In the ultrasound we can find an interesting tool, though it's findings will depend on the degree of severity with which Cornelia de Lange Syndrome occurs, where the observational is usually clinodactyly, monodactyly or complete absence of the upper limb. The easy characteristics can be suggestive. Other malformations can also be identified, such as: diaphragmatic hernia, heart disease. In conclusion, there is no relationship between alterations in amniotic fluid volume and Cornelia de Lange Syndrome [10].
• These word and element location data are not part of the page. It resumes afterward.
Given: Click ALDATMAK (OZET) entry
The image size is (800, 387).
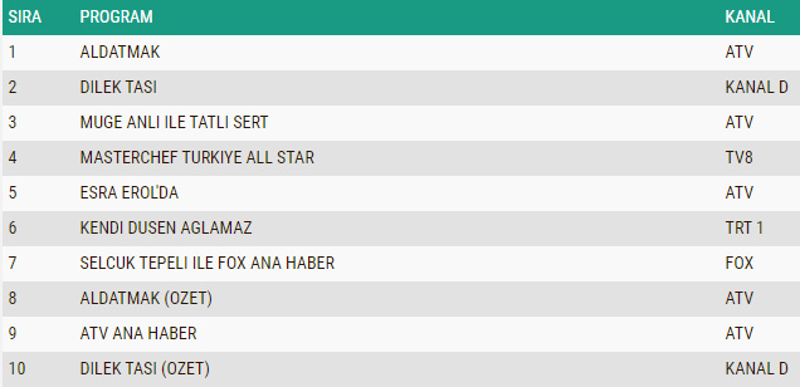Looking at the screenshot, I should [x=146, y=298].
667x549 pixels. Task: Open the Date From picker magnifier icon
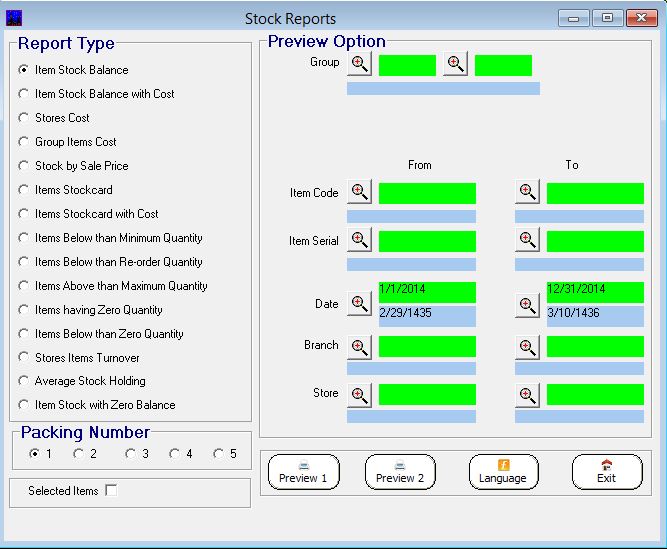(360, 304)
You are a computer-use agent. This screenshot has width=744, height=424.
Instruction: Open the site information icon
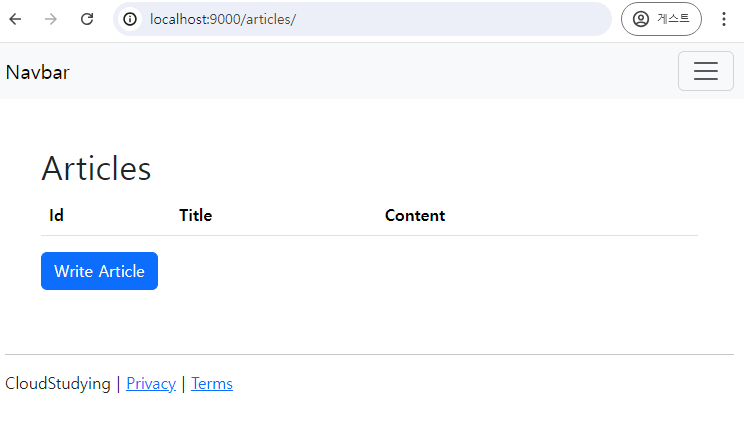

For the right therapeutic guideline, interdisciplinary attention is required with otorhinolaryngologists, neurologists, psychology, gastroenterologist and surgery, who must annually monitor psychomotor development. Growth and assess heart and kidney function.

Conclusion

This case of a two-month-old infant with Cornelia de Lange Syndrome exemplifies the diagnostic complexities and multisystem involvement characteristic of this rare genetic disorder. The patient's clinical presentation, marked by significant craniofacial anomalies, upper limb malformations, growth retardation and associated cardiac and renal abnormalities, aligns with the classical phenotype of CdLS. Although genetic testing was unavailable in this case, the constellation of clinical features underscores the critical role of thorough physical examination and clinical acumen in diagnosing CdLS, especially in low-resource settings. This case also highlights the importance of interdisciplinary management, including genetic counseling, neurologic evaluation and monitoring of growth and organ function. Early recognition and coordinated care are essential to optimize developmental outcomes and address the complex needs of individuals with CdLS. Furthermore, prenatal detection of key features such as IUGR and limb abnormalities via ultrasonography could enhance early diagnosis and parental counseling in future cases. By documenting this case, we aim to increase awareness of CdLS within the medical community, particularly in regions where it is infrequently reported. Further studies and collaborations are necessary to better understand the epidemiology, clinical spectrum and genetic basis of CdLS in diverse populations, ensuring timely diagnosis and access to specialized care for affected individuals.

Conflict of Interest

All authors declare no conflict of interest.